Mapping the Climate of Puerto Rico, Vieques and Culebra

DALY C.,HELMER E. H.,QUIÑONES M. Mapping the Climate of Puerto Rico, Vieques and Culebra. International Journal of Climatology. Int. J. Climatol. 23: 1359-1381 (2003).

Spatially explicit climate data contribute to watershed resource management, mapping vegetation type with satellite imagery, mapping present and hypothetical future ecological zones, and predicting species distributions. The regression based Parameter-elevation Regressions on Independent Slopes Model (PRISM) uses spatial data sets, a knowledge base and expert interaction to generate GIS-compatible grids of climate variables. This study applied PRISM to generate maps of mean monthly and annual precipitation and minimum and maximum temperature for the Caribbean islands of Puerto Rico, Vieques and Culebra over the 1963-1995 averaging period. PRISM was run under alternative parameterizations that simulated simpler interpolation methods as well as the full PRISM model. For temperature, the standard PRISM parameterization was compared to a hypsometric method, in which the temperature/elevation slope was assumed to be -6.5°C/km (HYPS). For precipitation, the standard PRISM parameterization was compared to an inverse-distance weighting interpolation (IDW).

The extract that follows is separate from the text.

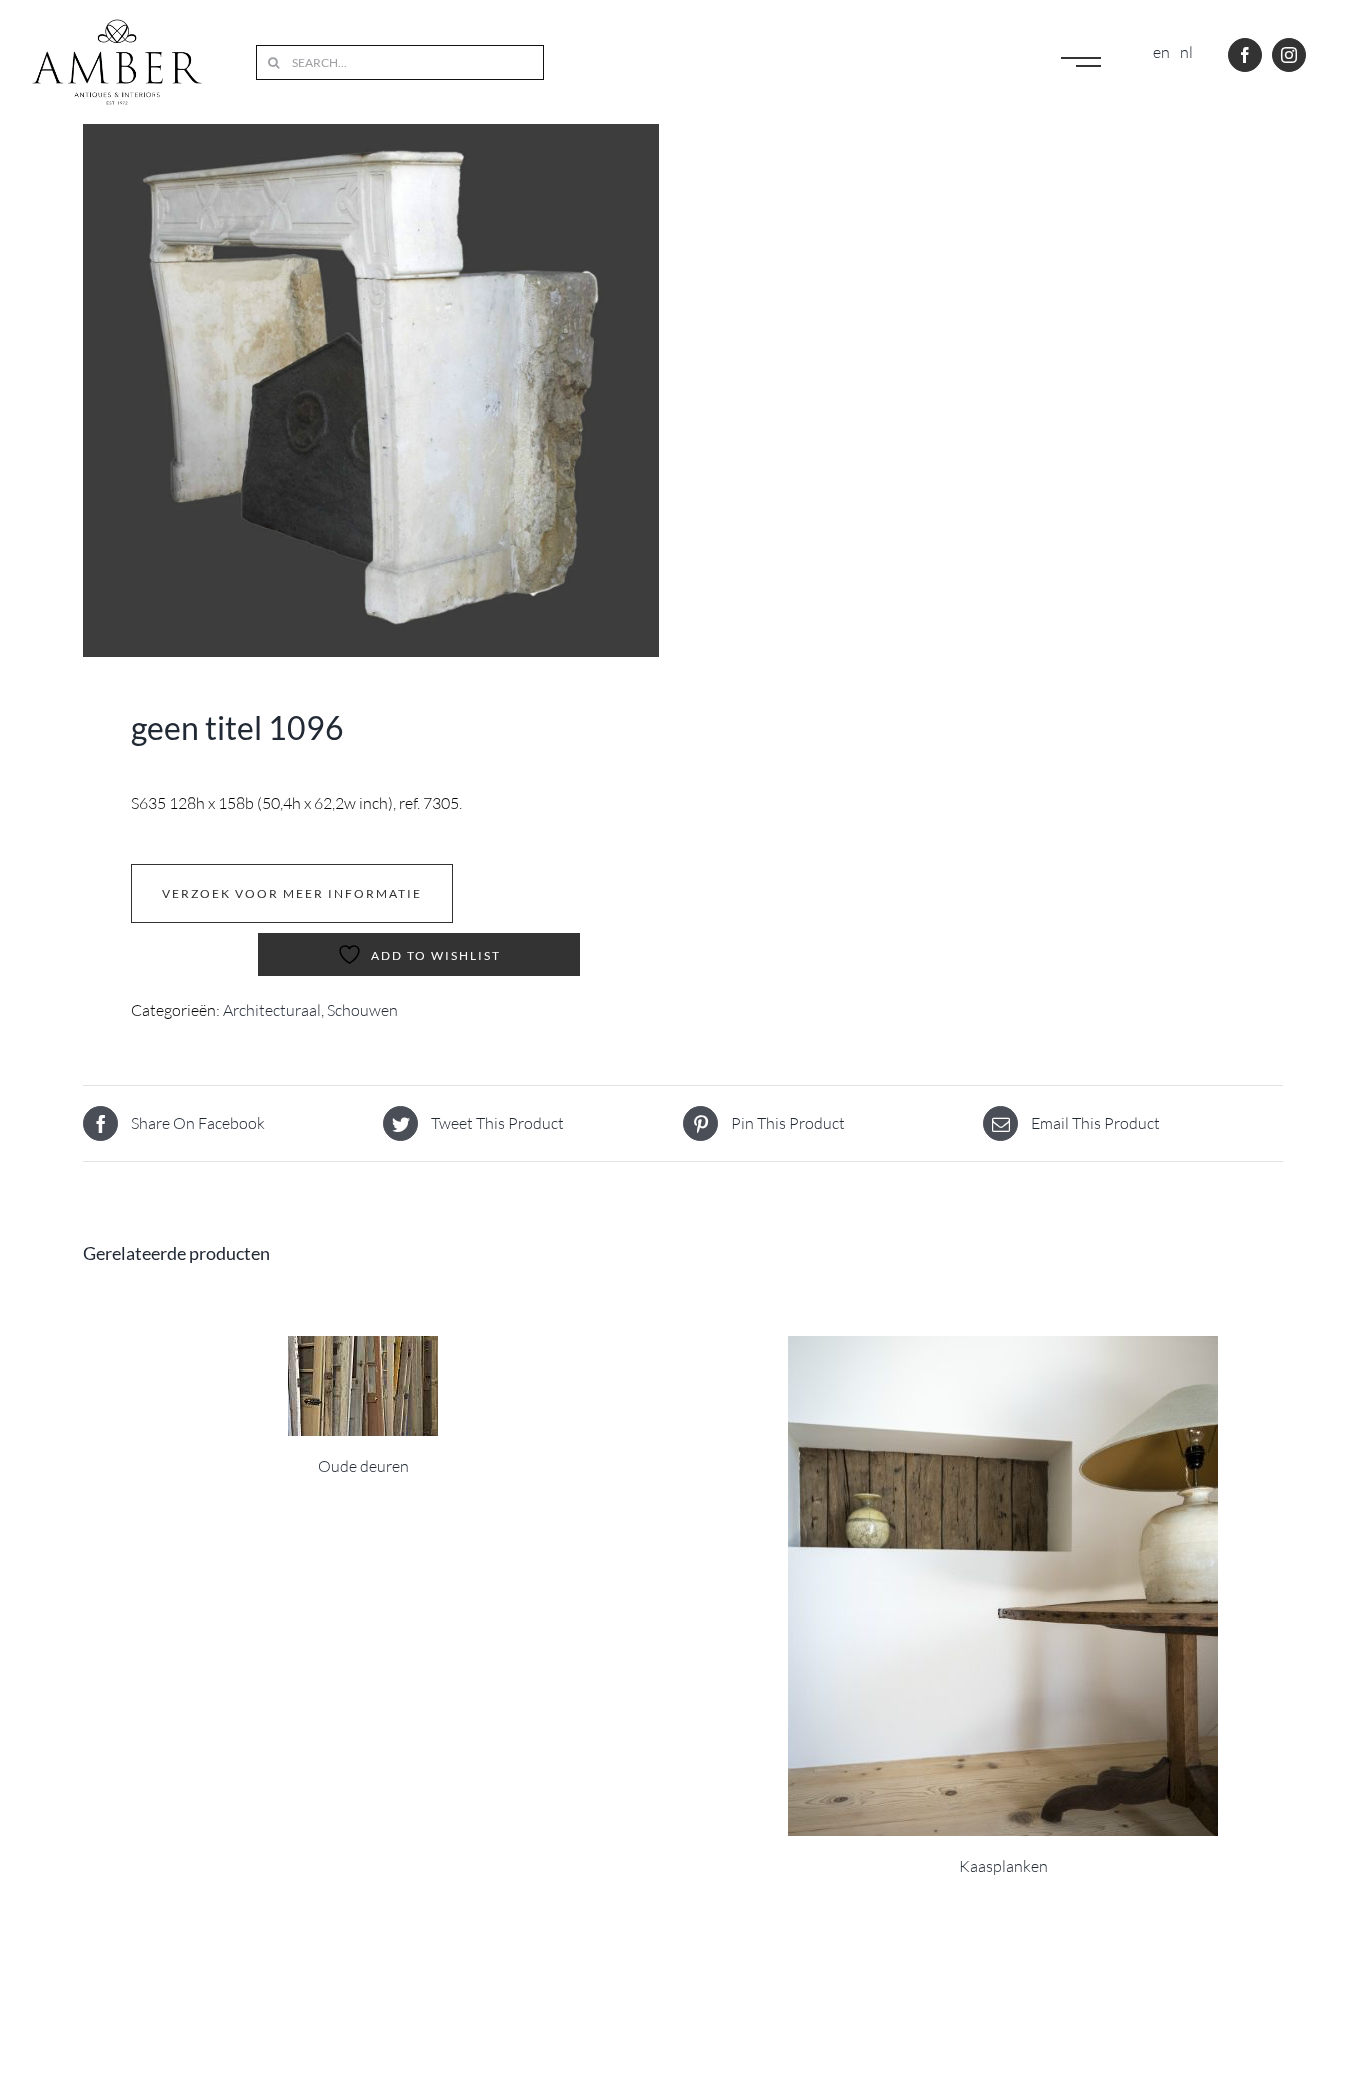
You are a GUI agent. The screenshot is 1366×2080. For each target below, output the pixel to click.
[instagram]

Spatial temperature patterns were linked closely to elevation, topographic position, and coastal proximity. Both PRISM and HYPS performed well for July maximum temperature, but HYPS performed relatively poorly for January minimum temperature, due primarily to lack of a spatially varying temperature/elevation slope, vertical atmospheric layer definition, and coastal proximity guidance. Mean monthly precipitation varied significantly throughout the year, reflecting seasonally differing moisture trajectories. Spatial precipitation patterns were associated most strongly with elevation, upslope exposure to predominant moisture-bearing winds, and proximity to the ocean. IDW performed poorly compared to PRISM, due largely to the lack of elevation and moisture availability information. Overall, the full PRISM approach resulted in greatly improved performance over simpler methods for precipitation and January minimum temperature, but only a small improvement for July maximum temperature. Comparisons of PRISM mean annual temperature and precipitation maps to previously-published, hand-drawn maps showed similar overall patterns and magnitudes, but the PRISM maps provided much more spatial detail.